Amerikalı ve İngiliz bazı akademisyenler, sosyal medyaya yönelik kısıtlamalar gündeme geldiğinde Batı'nın, ülkesine göre davranarak çifte standart uyguladığını söyledi.
Paris’teki mizah dergisi Charlie Hebdo’ya yönelik saldırının ardından İngiltere Başbakanı David Cameron'ın, terörle mücadele kapsamında Whatsapp, Snapchat ve iMessage’ın da aralarında bulunduğu mesajlaşma programlarını yasaklamak istediğini açıklaması, sosyal medya kullanımında ifade özgürlüğünü kısıtlamaktan ziyade terörle mücadele çerçevesinde görülmesi, özgürlükler konusunda Batılı ülkelerin bakış açısında çifte standart olup olmadığı sorularını ortaya çıkardı.

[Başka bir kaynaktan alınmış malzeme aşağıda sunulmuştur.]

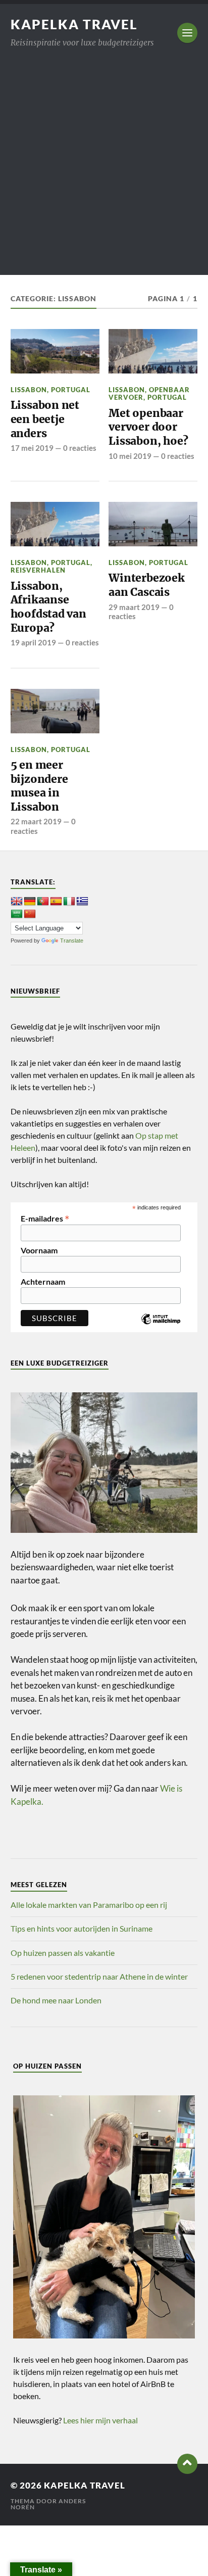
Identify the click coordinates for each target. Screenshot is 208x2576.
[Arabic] (17, 914)
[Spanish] (56, 902)
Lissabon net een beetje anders (45, 419)
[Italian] (69, 902)
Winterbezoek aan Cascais (146, 585)
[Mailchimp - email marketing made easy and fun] (161, 1327)
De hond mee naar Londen (56, 2000)
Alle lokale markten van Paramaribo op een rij (89, 1904)
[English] (17, 902)
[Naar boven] (187, 2464)
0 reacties (79, 447)
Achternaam (43, 1282)
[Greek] (82, 902)
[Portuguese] (43, 902)
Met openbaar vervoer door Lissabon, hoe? (148, 427)
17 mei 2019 (32, 447)
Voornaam (39, 1250)
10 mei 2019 (130, 455)
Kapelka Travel (74, 24)
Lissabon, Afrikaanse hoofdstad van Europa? (48, 607)
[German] (30, 902)
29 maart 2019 (134, 607)
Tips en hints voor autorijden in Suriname (81, 1928)
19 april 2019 (33, 642)
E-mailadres (45, 1217)
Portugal (70, 390)
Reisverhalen (38, 570)
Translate (71, 941)
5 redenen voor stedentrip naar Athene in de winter (99, 1976)
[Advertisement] (104, 171)
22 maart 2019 (36, 821)
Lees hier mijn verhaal (100, 2420)
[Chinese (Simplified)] (30, 914)
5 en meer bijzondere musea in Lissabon (39, 786)
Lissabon (29, 390)
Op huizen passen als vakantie (63, 1952)
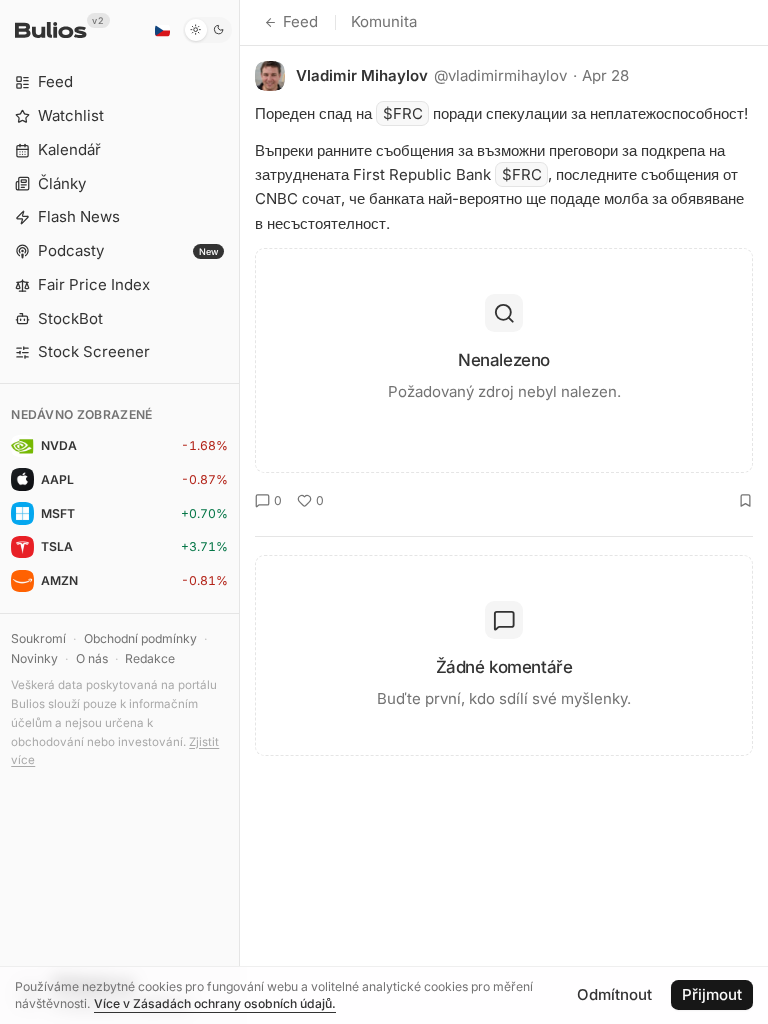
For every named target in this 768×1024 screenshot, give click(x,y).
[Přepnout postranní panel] (239, 512)
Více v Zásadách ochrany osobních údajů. (215, 1003)
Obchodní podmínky (140, 638)
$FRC (403, 113)
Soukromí (38, 638)
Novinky (34, 658)
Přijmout (712, 994)
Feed (300, 21)
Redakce (150, 658)
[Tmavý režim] (207, 30)
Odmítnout (614, 994)
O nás (92, 658)
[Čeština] (162, 30)
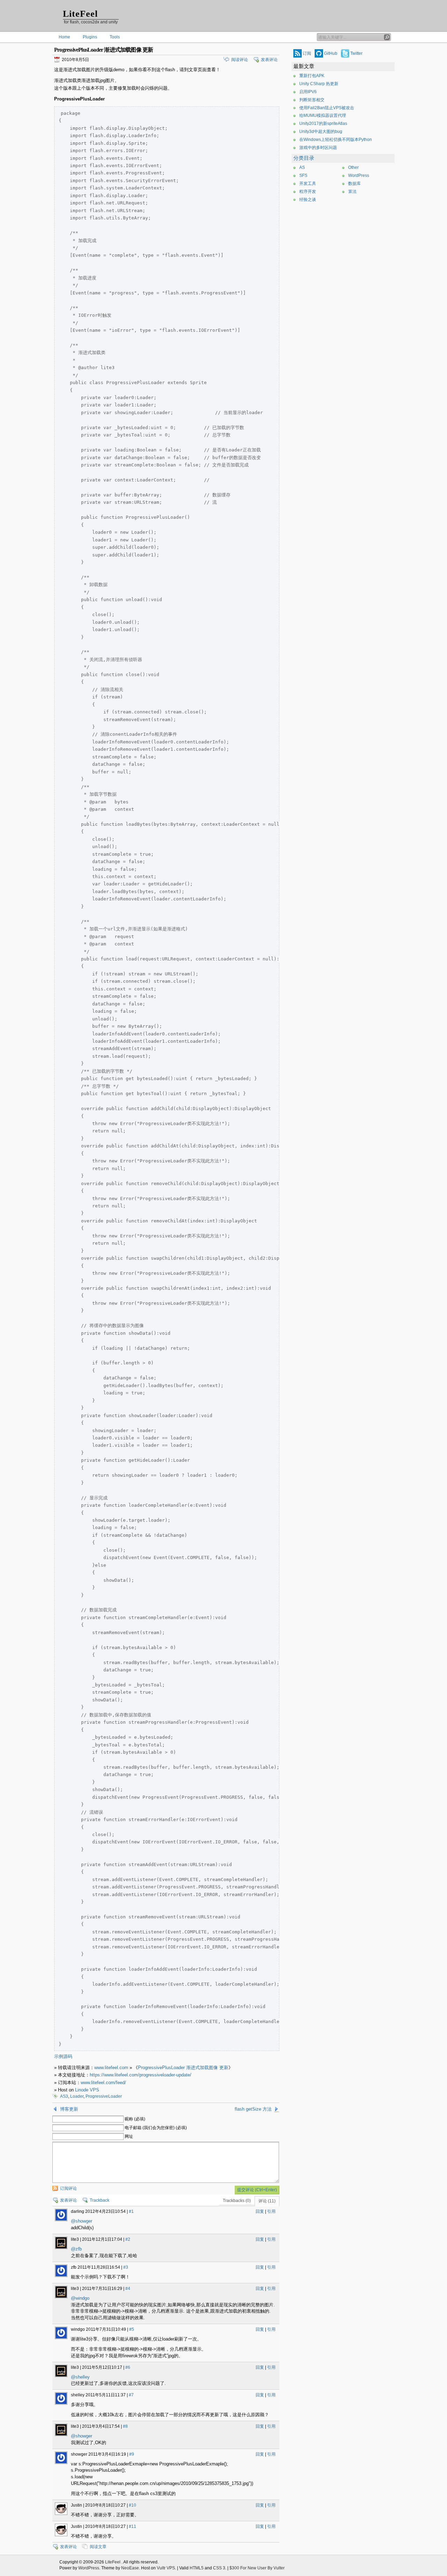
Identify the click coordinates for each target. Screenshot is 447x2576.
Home (64, 37)
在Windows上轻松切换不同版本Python (335, 139)
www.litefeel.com (111, 2067)
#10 (132, 2505)
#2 (127, 2239)
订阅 (307, 53)
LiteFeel (80, 14)
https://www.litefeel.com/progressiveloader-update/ (140, 2074)
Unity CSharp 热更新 (318, 83)
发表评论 (269, 59)
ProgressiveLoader (104, 2096)
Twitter (356, 53)
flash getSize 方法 (253, 2109)
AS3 (64, 2096)
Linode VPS (87, 2089)
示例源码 (63, 2056)
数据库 (354, 183)
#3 (125, 2267)
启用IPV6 (308, 91)
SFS (303, 175)
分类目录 (303, 158)
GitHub (330, 53)
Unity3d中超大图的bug (320, 131)
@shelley (80, 2377)
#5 (131, 2329)
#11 (132, 2526)
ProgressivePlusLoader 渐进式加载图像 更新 (183, 2067)
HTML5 (197, 2568)
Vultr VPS (166, 2568)
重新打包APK (311, 75)
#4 (127, 2288)
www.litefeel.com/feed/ (103, 2082)
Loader (76, 2096)
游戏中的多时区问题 (318, 147)
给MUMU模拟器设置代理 (322, 115)
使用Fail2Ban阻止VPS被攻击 (326, 107)
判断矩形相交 (311, 99)
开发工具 (307, 183)
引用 (271, 2211)
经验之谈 (307, 199)
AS (302, 167)
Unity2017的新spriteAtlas (323, 123)
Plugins (90, 37)
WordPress (358, 175)
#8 (125, 2426)
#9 (131, 2454)
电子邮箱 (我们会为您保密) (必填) (156, 2127)
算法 (352, 191)
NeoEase (130, 2568)
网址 (129, 2136)
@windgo (80, 2298)
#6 (127, 2367)
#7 (131, 2394)
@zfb (76, 2249)
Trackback (99, 2200)
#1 (131, 2211)
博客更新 (69, 2109)
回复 (260, 2211)
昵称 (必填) (135, 2119)
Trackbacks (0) (237, 2200)
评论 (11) (267, 2201)
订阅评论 (68, 2188)
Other (353, 167)
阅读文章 (98, 2546)
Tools (115, 37)
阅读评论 (239, 59)
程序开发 (307, 191)
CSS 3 (219, 2568)
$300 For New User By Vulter (257, 2568)
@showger (81, 2221)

"Batılı liderler yapınca 'medeni dünyanın' savunulması oluyor"
California Berkeley Üniversitesi’nde islamofobi üzerine araştırmalar yapan Dr. Hatem Bazian, AA muhabirine yaptığı açıklamada, Batı'nın bu tutumunun "kesinlikle çifte standart" olduğunu söyledi.
Müslümanların "ötekileştirilmesinde limit olmadığını" ifade eden Bazian, "Bu kesinlikle çifte standart. Batılı liderlerin yaptıkları 'medeni dünyanın' savunulması şeklinde tanımlanırken, Müslüman liderlerin eylemleri despotluk ve (onların bakış açısından) Müslüman olmalarına uygun olarak tarih dışı eğilimler olarak görülüyor" diye konuştu.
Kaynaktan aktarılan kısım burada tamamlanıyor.